Testo da leggere:
•••••

I numeri aiutano a misurare l’impatto, ma sono le esperienze a raccontarne davvero il significato. Tra coloro che hanno assistito alle sessioni di Musicoterapia, ci sono stati figli che hanno riconosciuto un gesto familiare, coniugi che hanno ritrovato un momento di vicinanza, volontari colpiti dall’intensità di una canzone condivisa…e persone con Alzheimer che, anche solo per qualche minuto, hanno riconquistato uno spazio di presenza autentica.

Note che uniscono: l’Alzheimer Band

Una delle intuizioni più sorprendenti del progetto è stata la nascita della “Alzheimer Band”, un ensemble aperto e intergenerazionale. Coinvolge attualmente soci del Rotary con competenze musicali, ma l’obiettivo è chiaro: aprire la formazione anche a pazienti, caregiver, studenti dei Conservatori e del liceo musicale, creando uno spazio davvero condiviso. Non servirà essere musicisti di professione, ma avere la volontà di partecipare, ascoltare, suonare insieme. Un passo alla volta, verso una band che sia davvero intergenerazionale, inclusiva e capace di rappresentare la forza della relazione.

•••••

Dati forniti:

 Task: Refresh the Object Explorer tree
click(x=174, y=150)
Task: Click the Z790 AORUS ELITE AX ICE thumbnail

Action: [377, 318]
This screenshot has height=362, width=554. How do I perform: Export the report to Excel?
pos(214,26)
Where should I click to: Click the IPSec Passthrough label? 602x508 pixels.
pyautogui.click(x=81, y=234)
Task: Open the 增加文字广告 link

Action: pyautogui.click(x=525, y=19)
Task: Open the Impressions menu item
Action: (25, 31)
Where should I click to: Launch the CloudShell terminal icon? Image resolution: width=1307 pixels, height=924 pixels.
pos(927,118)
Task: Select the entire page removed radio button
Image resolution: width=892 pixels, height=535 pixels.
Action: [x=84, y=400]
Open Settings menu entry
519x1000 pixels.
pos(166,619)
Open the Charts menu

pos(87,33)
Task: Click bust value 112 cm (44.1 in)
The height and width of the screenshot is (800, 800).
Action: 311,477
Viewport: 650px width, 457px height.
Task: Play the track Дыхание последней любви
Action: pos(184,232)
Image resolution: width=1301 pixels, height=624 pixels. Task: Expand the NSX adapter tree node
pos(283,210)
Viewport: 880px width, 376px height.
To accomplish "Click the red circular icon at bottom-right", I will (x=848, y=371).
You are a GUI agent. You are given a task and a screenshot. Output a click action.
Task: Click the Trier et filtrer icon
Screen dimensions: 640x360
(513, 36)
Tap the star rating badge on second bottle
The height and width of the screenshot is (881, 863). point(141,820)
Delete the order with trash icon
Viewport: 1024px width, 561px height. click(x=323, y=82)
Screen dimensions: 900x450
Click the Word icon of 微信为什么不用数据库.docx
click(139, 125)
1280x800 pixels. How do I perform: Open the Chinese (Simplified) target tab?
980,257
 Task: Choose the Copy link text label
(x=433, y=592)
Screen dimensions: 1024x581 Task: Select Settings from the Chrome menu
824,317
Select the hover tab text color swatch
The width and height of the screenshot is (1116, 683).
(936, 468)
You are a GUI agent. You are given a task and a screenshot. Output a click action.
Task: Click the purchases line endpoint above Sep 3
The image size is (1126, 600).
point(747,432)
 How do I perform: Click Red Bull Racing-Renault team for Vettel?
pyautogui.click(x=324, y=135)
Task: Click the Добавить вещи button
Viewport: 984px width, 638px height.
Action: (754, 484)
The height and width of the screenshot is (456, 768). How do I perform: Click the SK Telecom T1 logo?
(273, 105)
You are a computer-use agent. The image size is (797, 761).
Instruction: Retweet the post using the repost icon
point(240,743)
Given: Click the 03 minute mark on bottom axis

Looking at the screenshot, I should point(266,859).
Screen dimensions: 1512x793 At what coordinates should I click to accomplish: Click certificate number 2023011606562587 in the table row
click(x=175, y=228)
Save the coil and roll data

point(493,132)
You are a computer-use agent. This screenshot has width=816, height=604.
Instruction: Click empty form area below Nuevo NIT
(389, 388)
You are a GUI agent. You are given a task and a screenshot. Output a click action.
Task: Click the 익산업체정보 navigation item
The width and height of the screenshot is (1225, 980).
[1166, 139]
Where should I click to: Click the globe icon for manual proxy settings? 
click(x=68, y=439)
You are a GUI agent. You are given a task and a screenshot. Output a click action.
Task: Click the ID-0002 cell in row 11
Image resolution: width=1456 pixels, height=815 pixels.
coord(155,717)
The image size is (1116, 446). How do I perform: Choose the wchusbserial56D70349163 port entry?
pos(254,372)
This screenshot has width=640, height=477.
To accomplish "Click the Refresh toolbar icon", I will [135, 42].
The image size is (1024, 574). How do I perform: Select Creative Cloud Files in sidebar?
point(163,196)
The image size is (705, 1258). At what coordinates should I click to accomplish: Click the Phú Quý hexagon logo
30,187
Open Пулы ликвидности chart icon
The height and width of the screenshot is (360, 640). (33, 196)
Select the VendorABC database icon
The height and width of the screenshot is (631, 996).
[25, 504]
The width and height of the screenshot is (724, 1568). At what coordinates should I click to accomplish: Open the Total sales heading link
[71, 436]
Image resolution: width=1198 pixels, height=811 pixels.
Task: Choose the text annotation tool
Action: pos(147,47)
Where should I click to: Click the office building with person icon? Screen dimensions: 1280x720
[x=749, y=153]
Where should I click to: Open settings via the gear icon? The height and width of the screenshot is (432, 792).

•••••

Esercizi:
a) Nel testo sulla musicoterapia, quali tipi di persone presenti alle sessioni vengono nominati? Elencali tutti.
b) Continua il testo sulla musicoterapia dopo l'ultima frase.

Soluzioni:
a)
- figli
- coniugi
- volontari
- persone con Alzheimer

b)
Questa nasce come idea non solo simbolica, ma concreta: valorizzare le competenze, favorire l’inclusione, dare un volto nuovo alla fragilità…Mettere in rete mondi che raramente si incontrano: la scuola e l’assistenza, l’arte e la medicina, la giovinezza e la vecchiaia.

Il Rotary come motore del cambiamento

A credere fortemente in questo progetto è stato l’attuale presidente del Rotary Club di Vasto, Francesco Colantonio:

“Come Presidente del Club Rotary di Vasto, sono orgoglioso di aver contribuito alla nascita di questo progetto, che ritengo innovativo sia per i suoi contenuti scientifici sia per le modalità con cui viene svolto.
Il progetto rientra pienamente nelle linee d’intervento del Rotary International, che ha investito notevoli risorse organizzative ed economiche per la prevenzione, la diagnosi e la gestione della demenza e della malattia di Alzheimer.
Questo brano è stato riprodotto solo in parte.